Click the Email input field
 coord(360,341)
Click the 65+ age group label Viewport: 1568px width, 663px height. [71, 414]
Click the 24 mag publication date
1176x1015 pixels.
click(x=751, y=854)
__________
* Try it: With the line containing "Click the 65+" as the first and the final line of the records as the last, copy that span exactly and nothing more.

* Answer to the problem:
Click the 65+ age group label Viewport: 1568px width, 663px height. [71, 414]
Click the 24 mag publication date
1176x1015 pixels.
click(x=751, y=854)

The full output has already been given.